Water State in Hemoglobin Solutions. Microwave Dielectric Spectroscopy Study

• Published in: IEEE transactions on dielectrics and electrical insulation Vol. 30; no. 4; p. 1
• Main Authors: Latypova, L., Puzenko, A., Gural, A., Barshtein, G., Bogdanova, A., Feldman, Yu
• Format: Journal Article
• Language: English
• Published: New York IEEE 01.08.2023; The Institute of Electrical and Electronics Engineers, Inc. (IEEE)

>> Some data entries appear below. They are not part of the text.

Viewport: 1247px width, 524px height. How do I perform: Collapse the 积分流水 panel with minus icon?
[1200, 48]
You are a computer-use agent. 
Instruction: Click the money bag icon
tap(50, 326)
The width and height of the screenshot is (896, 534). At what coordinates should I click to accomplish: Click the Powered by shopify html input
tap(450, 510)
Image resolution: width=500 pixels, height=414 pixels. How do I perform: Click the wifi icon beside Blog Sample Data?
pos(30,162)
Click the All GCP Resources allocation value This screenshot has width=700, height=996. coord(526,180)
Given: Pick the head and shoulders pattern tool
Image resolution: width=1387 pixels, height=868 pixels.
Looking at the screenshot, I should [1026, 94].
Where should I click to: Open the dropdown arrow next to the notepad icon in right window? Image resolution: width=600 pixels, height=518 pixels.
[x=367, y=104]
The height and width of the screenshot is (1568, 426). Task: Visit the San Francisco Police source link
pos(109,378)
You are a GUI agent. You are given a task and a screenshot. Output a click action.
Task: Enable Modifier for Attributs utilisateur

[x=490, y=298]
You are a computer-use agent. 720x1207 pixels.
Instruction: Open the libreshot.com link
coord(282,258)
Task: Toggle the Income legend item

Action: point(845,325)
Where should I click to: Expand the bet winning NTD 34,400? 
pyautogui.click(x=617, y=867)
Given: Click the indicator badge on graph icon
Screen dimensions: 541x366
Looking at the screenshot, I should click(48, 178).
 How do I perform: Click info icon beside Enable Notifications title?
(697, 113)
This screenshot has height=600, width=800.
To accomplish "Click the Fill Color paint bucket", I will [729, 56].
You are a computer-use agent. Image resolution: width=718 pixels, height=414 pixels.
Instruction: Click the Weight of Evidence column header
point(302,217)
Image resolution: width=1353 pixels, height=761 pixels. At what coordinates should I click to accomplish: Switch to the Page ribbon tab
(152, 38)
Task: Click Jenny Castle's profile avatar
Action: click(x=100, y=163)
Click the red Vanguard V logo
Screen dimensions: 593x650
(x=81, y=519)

• Subjects: Amino acids; Aqueous solutions; bound water molecules; Cole-Cole function; Deoxygenation; Dielectric relaxation; Dielectrics; Dipole interactions; Hemoglobin; hemoglobin solution; Hydration; hydration shells; Ions; Microwave dielectric spectroscopy; Permittivity; Physiology; Proteins; Three-dimensional displays; Trajectory; Water; Water chemistry
• ISSN: 1070-9878; 1558-4135
• DOI: 10.1109/TDEI.2023.3283465

In this review, we discuss the dielectric relaxation of water in the Hemoglobin (Hb) aqueous solutions in different states (MetHb, OxyHb, and DeoxyHb)). The interpretation of the results was performed by the 3D trajectory approach, which considers dielectric parameters of water relaxation and protein concentration. It has been shown that the interaction of amino acid dipole residues, located on the surface of a protein macromolecule, with water dipoles determines the protein hydration. In addition, ions of the buffer, in which proteins are dissolved, are also hydrated. The transition from a dipole-ion interaction of water molecules to a dipole-dipole interaction of water with an increase in protein concentration is observed. We proposed a new approach to calculate hemoglobin hydration shells. The theoretical model defines the change in the ratio between the content of free and bound water molecules (BWM) as a function of MetHb concentration in ion-free and ion-containing aqueous solutions. It considers the number of positive and negative charges at the surface of the protein molecule, the number of BWMs in its hydration shells, and the partition of water molecules bound to MetHb and the inorganic ions. The theoretical evaluation of the ratio of free-to-bound water reveals that, in the absence of ions, MetHb binds about 1400 water molecules, which is in good agreement with experimental data. At MetHb concentrations close to physiological, Hb is dominating in binding water over the inorganic ions, and the amount of BWM remains at the level of ~20% of total cytosol water as the concentration of Hb increases above 15 g/dL. These results suggest that in the physiological concentration diapason (29 - 35g/dL), molecules of MetHb are so close together that their hydration shells interact and shrink from four to one layer of water molecules. In contrast, Hb molecules aggregate to neutralize their surface charges mutually.